The many short assembled segments ("contigs") probably represent repeats that were not resolved by the assembly. Even though these segments are useless on their own, they still contain information if used in conjunction with the assembly graph, which represents possible sequences in which assembled segment could follow each other in the genome you are assembling.

If you want to pursue this, I suggest that you use Bandage to look at AssemblyGraph-BothStrands.gfa for your assembly. Bandage is easy to install and use. After installing, just load the gfa file and click on "Draw graph". I also suggest setting "Arrowheads in single node style" under Tools/Settings. In the resulting display, each assembled segment is shown as a line with an arrow showing its direction, and followed or preceded by other assembled segments according to the assembly graph. This connectivity often contains lots of useful information. Consider, for example, a situation like the following:

image

This tells us that the 1.1 Mb segment follows the 154 Kb segment, with some intervening sequence in the middle that could not be meaningfully assembled. If you disregard the connectivity information in the assembly graph, you have no way of knowing that those two assembled segments are probably near each other, in the order shown, in the genome being assembled.
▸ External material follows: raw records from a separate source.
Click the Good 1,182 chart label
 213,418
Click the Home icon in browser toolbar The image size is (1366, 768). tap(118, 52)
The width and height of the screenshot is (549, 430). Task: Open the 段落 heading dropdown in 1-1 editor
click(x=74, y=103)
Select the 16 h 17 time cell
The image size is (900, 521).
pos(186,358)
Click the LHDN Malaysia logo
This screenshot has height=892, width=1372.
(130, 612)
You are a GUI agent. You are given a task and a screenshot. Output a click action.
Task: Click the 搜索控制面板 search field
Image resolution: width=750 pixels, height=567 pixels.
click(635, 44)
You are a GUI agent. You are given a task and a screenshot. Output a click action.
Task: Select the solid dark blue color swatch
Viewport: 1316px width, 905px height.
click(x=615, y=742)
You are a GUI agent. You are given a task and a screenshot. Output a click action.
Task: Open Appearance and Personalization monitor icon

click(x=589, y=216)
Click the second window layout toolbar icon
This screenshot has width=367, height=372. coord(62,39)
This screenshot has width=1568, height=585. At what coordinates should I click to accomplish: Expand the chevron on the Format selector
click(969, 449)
If you have no use for this type of information, it is entirely fine to do one of two things:

paoloczi commented 3 years ago

One more comment. Note that the assembly is actually more contiguous than the lengths of assembled segments tell you. For example, in the picture I posted, you could say you have a 1.3 Mb segment assembled contiguously, with some unresolved sequence in the middle - rather than two unrelated segments 154 Kb and 1.1 Mb long. It is very possible that, if you use this kind of information, the "effective" N50 for you assembly is actually better than 70 Mb.

For this reason, in Shasta I don't use the word "contig" and instead use gfa terminology "segment". The word "contig" erroneously suggests that a segment represents the maximum length that the assembly was able to put together at each particular location, which is not the case if you use assembly graph connectivity information.

And I forgot to tell you that I had a look at the assembly summary you posted and everything looks sane, as expected given the nice assembly results.

ASLeonard commented 3 years ago

Great, thanks for the additional tips!